Answer from the text on Bill Murphy's EPA-funded research:
(a) How much is the grant that funds Murphy's research?
(b) How far along is Murphy in the grant, and how long does it run in total?
(c) How many proposals does UW-Madison have pending with the EPA, and what is their potential value?

[[ Exercise text, beginning ]]

Bill Murphy, co-director of the UW-Madison Stem Cell and Regenerative Medicine Center, is an EPA-funded researcher. With a $6 million grant he’s been able to research the effects of environmental toxins on human tissue grown outside of the body in a petri dish.
Murphy is two years into the four-year grant. The grant is dispersed periodically and funding is contingent on the project’s progress, Murphy said.
If the freeze does effect UW-Madison’s funding, the public would feel the impact, Murphy said.
“We’ll understand less how environmental toxins affect human tissues,” Murphy said. “The projects that we have ongoing look at the effects of environmental chemicals on development of the human brain, development and progression of breast cancer, on reproductive toxicology, so basically on toxicity to developing fetuses, and on the toxicity to the liver.”
Murphy is concerned freezing EPA grants would limit the innovation in his field.
“It means less progress on really important scientific questions and development of really important technologies, and it means the status quo way that we do things becomes the most common way of doing things,” Murphy said.
If Murphy didn’t have funding from the EPA, this research project wouldn’t be able to continue, he said.
UW-Madison has four pending proposals to the EPA at a potential value of $1.8 million, Kassulke said.
The Trump administration has banned the EPA from posting updates on social media.

[[ Exercise text, end ]]
[[ Exercise data, beginning ]]

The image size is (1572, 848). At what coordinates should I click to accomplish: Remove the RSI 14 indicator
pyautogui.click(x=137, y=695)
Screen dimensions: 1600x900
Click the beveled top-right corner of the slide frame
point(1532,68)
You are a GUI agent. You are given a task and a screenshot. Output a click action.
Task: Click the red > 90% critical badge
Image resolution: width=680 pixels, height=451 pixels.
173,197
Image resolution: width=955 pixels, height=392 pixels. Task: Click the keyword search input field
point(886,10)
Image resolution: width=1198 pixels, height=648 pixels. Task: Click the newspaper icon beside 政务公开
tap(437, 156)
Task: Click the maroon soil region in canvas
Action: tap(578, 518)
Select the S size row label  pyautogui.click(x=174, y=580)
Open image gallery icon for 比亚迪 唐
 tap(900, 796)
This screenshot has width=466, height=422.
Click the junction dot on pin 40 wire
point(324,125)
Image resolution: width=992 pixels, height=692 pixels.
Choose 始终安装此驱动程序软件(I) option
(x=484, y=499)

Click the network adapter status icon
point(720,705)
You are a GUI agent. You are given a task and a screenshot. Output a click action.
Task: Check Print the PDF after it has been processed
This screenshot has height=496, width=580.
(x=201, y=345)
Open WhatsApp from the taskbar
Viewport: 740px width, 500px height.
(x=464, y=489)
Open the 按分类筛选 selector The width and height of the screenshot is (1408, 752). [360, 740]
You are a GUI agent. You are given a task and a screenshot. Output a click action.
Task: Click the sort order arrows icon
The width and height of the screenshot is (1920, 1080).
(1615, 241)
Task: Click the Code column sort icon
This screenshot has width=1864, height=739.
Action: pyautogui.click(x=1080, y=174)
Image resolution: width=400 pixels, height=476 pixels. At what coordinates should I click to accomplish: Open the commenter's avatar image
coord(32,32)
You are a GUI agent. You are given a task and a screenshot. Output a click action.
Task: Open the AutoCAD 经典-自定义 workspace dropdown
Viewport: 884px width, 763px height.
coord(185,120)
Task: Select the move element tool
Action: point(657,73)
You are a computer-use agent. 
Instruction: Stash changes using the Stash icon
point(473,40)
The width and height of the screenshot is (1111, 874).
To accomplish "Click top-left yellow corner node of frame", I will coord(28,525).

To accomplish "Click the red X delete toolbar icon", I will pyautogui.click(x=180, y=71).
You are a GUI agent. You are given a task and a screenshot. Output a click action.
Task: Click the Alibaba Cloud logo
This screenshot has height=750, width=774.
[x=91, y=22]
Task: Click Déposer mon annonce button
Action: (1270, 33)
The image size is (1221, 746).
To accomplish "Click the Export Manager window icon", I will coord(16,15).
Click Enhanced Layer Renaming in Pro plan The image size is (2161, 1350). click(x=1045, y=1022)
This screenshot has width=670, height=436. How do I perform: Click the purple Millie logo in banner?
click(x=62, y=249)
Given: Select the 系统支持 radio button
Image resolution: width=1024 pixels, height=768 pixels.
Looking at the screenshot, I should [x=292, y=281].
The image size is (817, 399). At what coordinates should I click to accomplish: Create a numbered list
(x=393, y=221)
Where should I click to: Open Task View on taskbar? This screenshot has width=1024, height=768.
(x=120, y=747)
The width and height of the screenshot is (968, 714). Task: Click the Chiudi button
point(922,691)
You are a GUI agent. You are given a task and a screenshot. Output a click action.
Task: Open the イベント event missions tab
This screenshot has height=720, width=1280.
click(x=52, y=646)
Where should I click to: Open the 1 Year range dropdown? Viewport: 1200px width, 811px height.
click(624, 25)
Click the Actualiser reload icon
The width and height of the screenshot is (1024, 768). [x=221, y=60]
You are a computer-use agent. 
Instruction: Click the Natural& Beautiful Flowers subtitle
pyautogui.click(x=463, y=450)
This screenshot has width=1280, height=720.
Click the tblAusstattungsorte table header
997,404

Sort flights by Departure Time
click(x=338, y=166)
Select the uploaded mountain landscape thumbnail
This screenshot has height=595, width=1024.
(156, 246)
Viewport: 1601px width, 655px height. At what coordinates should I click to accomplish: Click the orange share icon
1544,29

[[ Exercise data, end ]]

◆ Result of the task ◆
(a) $6 million
(b) Two years into a four-year grant
(c) Four proposals, with a potential value of $1.8 million